• **INSTRUCTIONS FOR THE TASK**
Go through the lines below and retype each one exactly.

________

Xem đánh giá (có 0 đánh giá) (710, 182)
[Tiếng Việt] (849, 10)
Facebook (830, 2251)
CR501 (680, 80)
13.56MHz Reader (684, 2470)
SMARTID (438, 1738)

________

• **ANSWER FOR THE TASK**
Xem đánh giá (có 0 đánh giá) (710, 182)
[Tiếng Việt] (849, 10)
Facebook (830, 2251)
CR501 (680, 80)
13.56MHz Reader (684, 2470)
SMARTID (438, 1738)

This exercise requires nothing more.